WHAT IS BEING ASKED: Every line of the records below that holds the word "will" belongs in the answer.

((

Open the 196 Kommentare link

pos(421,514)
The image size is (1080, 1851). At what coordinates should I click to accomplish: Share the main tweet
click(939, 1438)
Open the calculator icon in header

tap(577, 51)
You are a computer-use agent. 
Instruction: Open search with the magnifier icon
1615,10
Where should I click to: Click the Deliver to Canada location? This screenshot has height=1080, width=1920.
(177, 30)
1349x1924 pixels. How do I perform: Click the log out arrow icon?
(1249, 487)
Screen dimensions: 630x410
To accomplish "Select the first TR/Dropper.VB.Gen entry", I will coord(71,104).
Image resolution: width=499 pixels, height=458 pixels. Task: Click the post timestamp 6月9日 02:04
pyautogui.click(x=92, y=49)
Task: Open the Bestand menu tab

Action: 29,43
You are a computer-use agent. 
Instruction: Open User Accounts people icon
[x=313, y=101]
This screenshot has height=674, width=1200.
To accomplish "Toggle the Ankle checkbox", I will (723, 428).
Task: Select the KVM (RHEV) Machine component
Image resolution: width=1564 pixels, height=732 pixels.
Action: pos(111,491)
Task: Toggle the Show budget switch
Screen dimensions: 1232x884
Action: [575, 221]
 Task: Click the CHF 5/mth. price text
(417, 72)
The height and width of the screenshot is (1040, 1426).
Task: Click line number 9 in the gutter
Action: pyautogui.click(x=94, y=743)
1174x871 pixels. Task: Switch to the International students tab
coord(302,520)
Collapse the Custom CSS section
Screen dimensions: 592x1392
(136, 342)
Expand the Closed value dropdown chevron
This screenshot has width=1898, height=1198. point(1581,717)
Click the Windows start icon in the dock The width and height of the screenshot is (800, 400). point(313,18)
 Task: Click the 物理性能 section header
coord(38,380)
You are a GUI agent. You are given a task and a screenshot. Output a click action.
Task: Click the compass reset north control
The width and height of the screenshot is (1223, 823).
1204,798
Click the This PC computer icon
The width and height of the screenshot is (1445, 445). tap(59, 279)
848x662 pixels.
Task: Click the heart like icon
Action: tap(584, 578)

))

TASK RESPONSE:
To accomplish "Select the first TR/Dropper.VB.Gen entry", I will coord(71,104).
To accomplish "Toggle the Ankle checkbox", I will (723, 428).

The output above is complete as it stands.